Después del helado de vainilla y un breve descanso en uno de esos escalones, seguimos. "Caminas unas cuadritas más – me había dicho mi amado GPS – y llegas al foro romano". Así que le echamos bola por calles y callejones, los niños con sendas chupetas, hasta que llegamos al foro. Yo estaba tan cansada y tan impresionada que no sabía que carajo era lo que estaba viendo. Se me venían a la mente nombres como Partenón, ágora, acrópolis, cualquier cosa menos foro.

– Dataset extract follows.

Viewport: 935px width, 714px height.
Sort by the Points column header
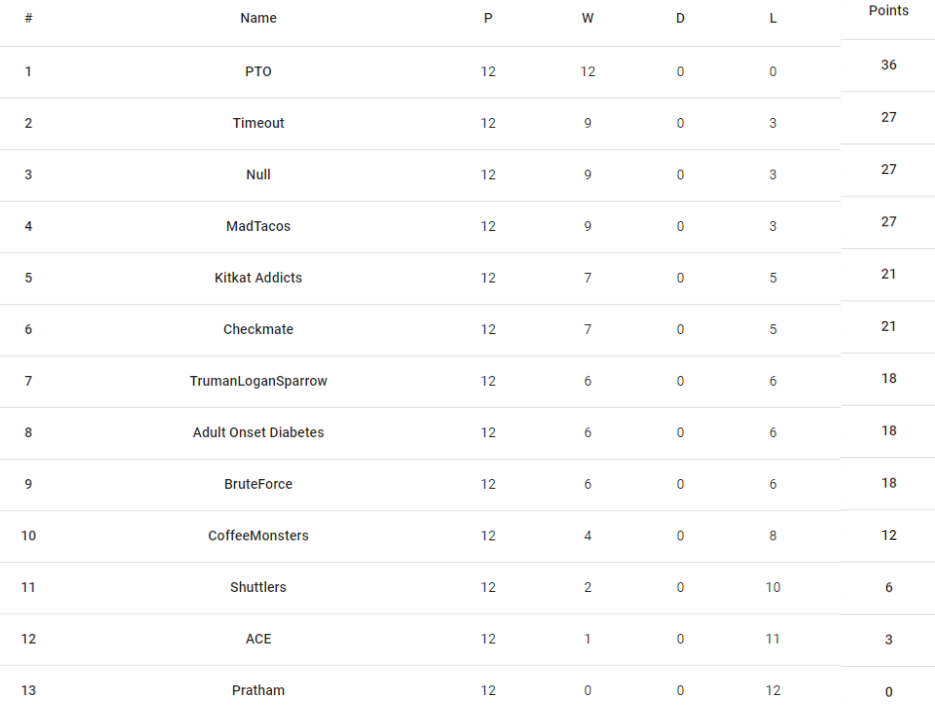click(888, 11)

Hasta allí nos llegó la fuerza y cómo ya llevaba yo más de 24 horas sin dormir y no me veía a mi misma subiendo el coche por esa escalinata infinita (tampoco veía mucha caridad en los ojos de los turistas alemanes), nos quedamos sentados en uno de los primeros escalones, viendo toda esa maravilla desde abajo.




De regreso un viento súbito le arrancó la corona de Burguer King a mi niña: la vi rodar en medio del tráfico romano mientras mi hija lloraba a los gritos. "La corona, la corona, la corona" – gritaba, o tal vez sea más exacto decir que berreaba- y yo estaba ya a punto de rodar entre carros y autobuses para rescatarla, pero la verdad es que hubiese sido un acto suicida. "No llores más – le dije – después de todo el foro romano no es un mal lugar para perder una corona". Por supuesto que no me entendió y redobló la fuerza de su llanto. Pero siempre hay un templo de la comida chatarra a mano para salvar a una madre desesperada, así que no más alzar la vista vi el castillo del rey de la hamburguesa y sentí mucha más alegría de la que sentí al ver el foro, la fuente y todos los caminos de Roma. Dios existe, definitivamente: allí había una pirámide de coronas de cartón, idénticas a la que había perdido mi niña y ni siquiera había que comprar algo para poder recibir una. No obstante, compre unas papas fritas.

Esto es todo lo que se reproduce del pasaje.